Exercise requirements | Set down exactly the lines below, starting at the one that contains "Where should I click to: Click the nesessionmanager" and ending at the one that contains "Open the external URL link for RoBERTa", with both of those lines included and nothing else.

Collected data:
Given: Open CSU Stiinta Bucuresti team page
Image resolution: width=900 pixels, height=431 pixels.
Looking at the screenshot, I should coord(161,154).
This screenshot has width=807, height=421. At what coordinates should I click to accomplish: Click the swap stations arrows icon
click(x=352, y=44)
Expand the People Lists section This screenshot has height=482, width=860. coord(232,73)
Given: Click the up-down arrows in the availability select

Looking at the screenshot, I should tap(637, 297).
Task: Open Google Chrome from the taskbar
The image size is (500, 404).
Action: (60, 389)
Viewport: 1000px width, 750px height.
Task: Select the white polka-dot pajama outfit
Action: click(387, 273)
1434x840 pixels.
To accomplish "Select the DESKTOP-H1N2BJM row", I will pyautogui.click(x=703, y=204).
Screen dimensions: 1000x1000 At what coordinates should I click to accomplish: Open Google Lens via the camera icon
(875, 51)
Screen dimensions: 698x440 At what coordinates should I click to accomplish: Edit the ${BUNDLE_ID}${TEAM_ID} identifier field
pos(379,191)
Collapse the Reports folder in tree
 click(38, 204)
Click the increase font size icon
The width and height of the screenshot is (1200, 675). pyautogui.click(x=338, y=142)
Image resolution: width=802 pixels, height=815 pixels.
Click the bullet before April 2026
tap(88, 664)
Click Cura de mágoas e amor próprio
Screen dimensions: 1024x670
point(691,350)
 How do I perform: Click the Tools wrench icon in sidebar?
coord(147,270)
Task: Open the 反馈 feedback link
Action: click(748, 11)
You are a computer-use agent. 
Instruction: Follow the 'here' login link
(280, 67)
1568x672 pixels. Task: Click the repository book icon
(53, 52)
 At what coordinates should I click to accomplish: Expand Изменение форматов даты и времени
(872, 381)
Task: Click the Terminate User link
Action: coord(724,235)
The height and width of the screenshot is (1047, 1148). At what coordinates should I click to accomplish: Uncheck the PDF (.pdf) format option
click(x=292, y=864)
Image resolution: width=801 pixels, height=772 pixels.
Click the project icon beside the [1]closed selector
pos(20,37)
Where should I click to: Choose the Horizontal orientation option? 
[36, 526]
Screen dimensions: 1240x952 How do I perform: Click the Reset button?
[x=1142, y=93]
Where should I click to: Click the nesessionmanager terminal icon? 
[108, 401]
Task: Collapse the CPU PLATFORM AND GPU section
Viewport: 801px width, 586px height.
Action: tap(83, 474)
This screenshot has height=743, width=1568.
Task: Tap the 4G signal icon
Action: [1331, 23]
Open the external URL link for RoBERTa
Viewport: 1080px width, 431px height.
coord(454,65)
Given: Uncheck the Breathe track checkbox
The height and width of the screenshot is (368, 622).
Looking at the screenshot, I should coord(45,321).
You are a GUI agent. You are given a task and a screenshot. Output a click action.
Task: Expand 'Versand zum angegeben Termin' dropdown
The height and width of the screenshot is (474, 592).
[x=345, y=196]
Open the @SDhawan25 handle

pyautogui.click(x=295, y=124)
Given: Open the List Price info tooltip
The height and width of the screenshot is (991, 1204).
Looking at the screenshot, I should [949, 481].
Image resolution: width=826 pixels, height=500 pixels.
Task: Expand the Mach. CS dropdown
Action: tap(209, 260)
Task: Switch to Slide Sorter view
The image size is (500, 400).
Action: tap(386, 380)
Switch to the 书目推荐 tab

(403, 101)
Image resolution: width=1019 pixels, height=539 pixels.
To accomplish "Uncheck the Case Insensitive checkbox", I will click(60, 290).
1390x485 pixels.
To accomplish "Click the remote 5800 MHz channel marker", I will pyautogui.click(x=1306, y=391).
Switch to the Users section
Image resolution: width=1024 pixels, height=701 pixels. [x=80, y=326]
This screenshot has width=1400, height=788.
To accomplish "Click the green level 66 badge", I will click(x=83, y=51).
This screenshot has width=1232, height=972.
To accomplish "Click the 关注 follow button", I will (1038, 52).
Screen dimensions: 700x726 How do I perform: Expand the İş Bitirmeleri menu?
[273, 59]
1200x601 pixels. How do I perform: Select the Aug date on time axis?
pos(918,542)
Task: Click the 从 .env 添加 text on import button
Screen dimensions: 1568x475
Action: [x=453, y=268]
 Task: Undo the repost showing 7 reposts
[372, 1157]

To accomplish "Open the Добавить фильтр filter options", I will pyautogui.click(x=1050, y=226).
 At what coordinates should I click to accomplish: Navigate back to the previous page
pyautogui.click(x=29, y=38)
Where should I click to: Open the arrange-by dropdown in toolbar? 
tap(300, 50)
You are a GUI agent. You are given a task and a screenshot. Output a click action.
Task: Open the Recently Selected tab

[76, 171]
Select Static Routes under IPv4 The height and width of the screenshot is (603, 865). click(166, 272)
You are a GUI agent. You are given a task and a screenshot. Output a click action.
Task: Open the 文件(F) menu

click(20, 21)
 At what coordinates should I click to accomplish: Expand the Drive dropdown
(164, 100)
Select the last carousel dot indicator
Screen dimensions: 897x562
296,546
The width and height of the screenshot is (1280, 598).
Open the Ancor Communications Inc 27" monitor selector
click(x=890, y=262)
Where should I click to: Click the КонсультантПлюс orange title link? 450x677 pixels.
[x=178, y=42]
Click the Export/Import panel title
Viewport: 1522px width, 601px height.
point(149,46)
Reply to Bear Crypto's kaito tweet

Written solution |
Where should I click to: Click the nesessionmanager terminal icon? 
[108, 401]
Task: Collapse the CPU PLATFORM AND GPU section
Viewport: 801px width, 586px height.
Action: tap(83, 474)
This screenshot has height=743, width=1568.
Task: Tap the 4G signal icon
Action: [1331, 23]
Open the external URL link for RoBERTa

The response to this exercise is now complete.